If you're considering the transition from big rig driver to owner operator, you may be wondering what impact this decision will have on your day-to-day life. While becoming an owner operator generally requires some hefty up-front investments, these can often pay dividends in the form of a higher annual salary and greater job flexibility for years to come. Read on to learn more about some of the changes you may be able to expect when transitioning to your new position.
Hours and schedule
As an owner operator, you'll essentially be self-employed. Although you'll be required to contract with companies to provide your services, you should have autonomy in selecting the contracts and schedules you'd like. This can provide you with a tremendous amount of flexibility, which can come in handy when you have young kids at home. You may be able to accept only contracts that end in late spring or begin in autumn, to allow you to spend the entire summer with your children and avoid daycare expenses.

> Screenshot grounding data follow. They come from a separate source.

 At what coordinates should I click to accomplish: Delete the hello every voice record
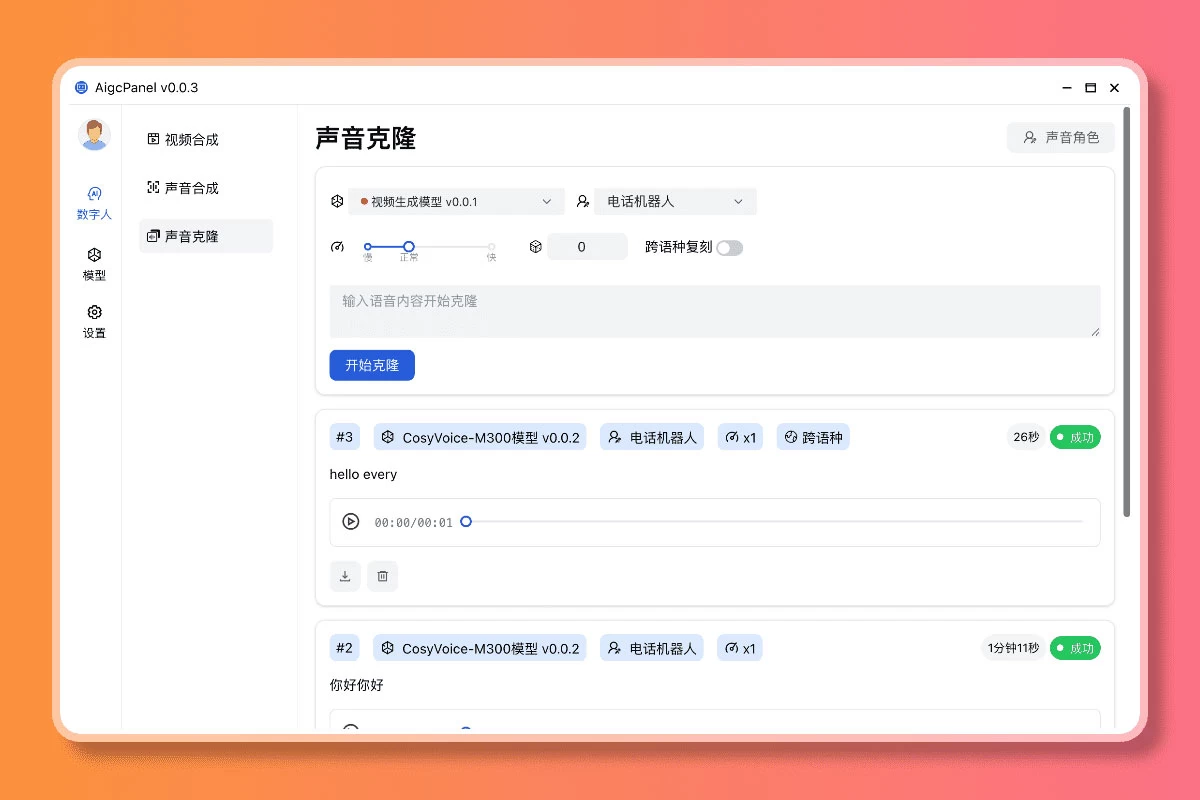coord(383,576)
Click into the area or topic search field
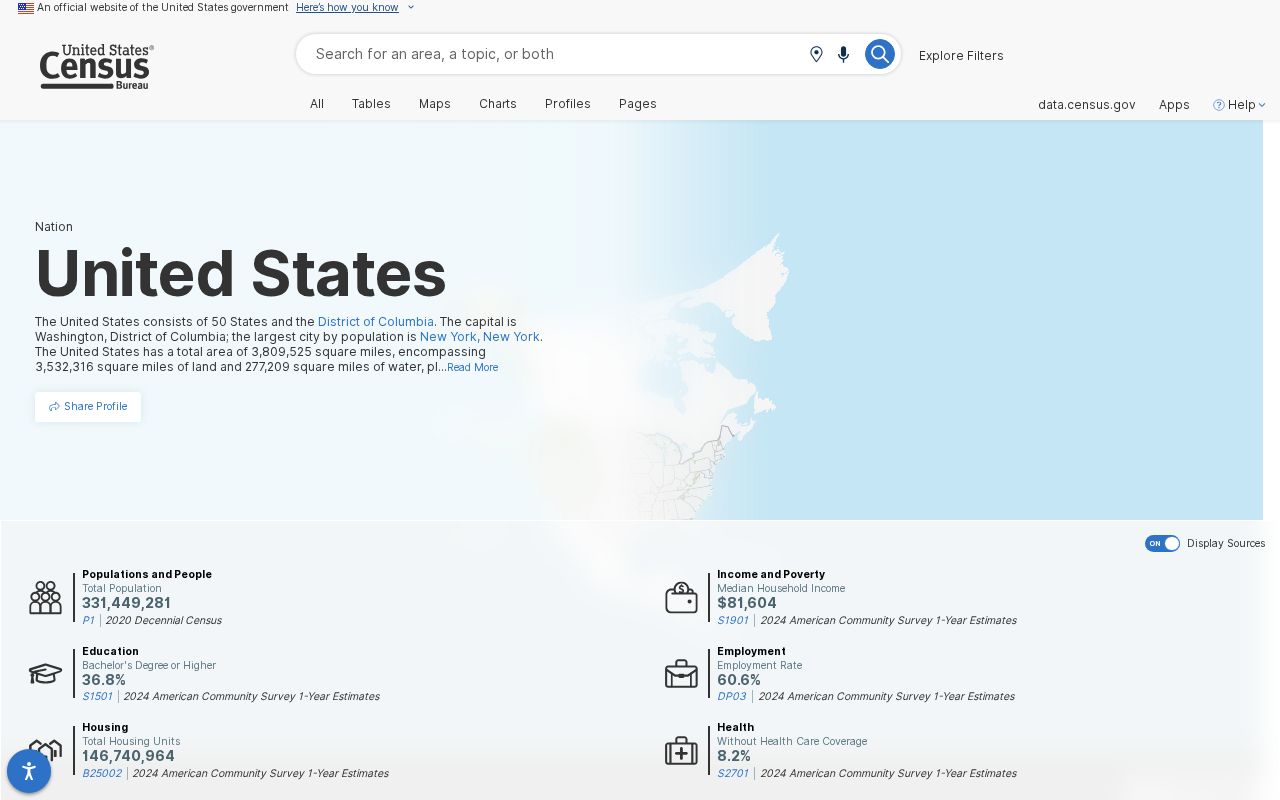 tap(555, 54)
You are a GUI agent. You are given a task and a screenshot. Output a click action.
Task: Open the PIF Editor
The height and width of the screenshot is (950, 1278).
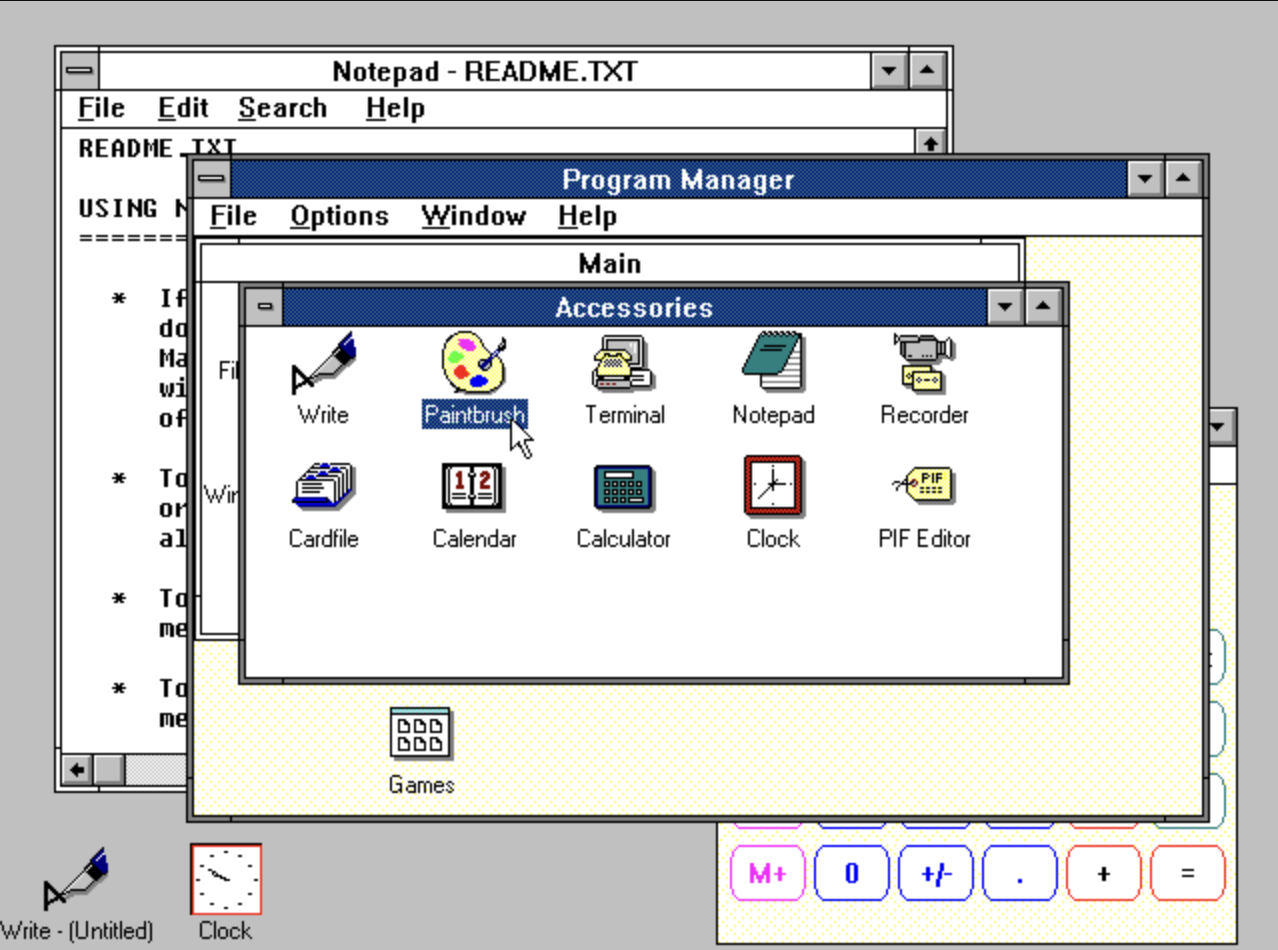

On the other end of the spectrum, if you're finding yourself in need of some extra cash (or just want to beef up your vacation fund), you may be able to pick up extra work to help temporarily increase your household income. Because you're not tied to one specific employer, you're able to accept as much or as little work as you'd like.
Rate of pay
Becoming an owner operator brings with it a substantial increase in pay -- as well as expenses. As a driver, you were likely paid a weekly salary based on miles driven, and your employer took care of most of the maintenance and servicing expenses of your truck. As an owner operator, you keep your entire mileage rate, but are required to pay self-employment taxes, liability insurance, and fully fund any repairs your rig may need. As your rig nears the end of its useful life, you'll need to start saving for (or finance) a new one.

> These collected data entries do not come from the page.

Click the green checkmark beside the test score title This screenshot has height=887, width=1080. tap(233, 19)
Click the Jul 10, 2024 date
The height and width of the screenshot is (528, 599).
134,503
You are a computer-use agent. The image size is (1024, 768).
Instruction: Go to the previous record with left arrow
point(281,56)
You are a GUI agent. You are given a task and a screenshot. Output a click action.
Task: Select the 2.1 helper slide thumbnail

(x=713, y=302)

As an owner operator trucking company, you'll be responsible for your own licensing and insurance. While racking up too many speeding tickets may have gotten you fired as a driver, it can potentially jeopardize your commercial drivers license as an owner operator. You can also be personally sued if you're involved in an at-fault accident. You may want to purchase an umbrella insurance policy to help protect your assets and family from possible garnishment in the event you're on the losing end of a court judgment.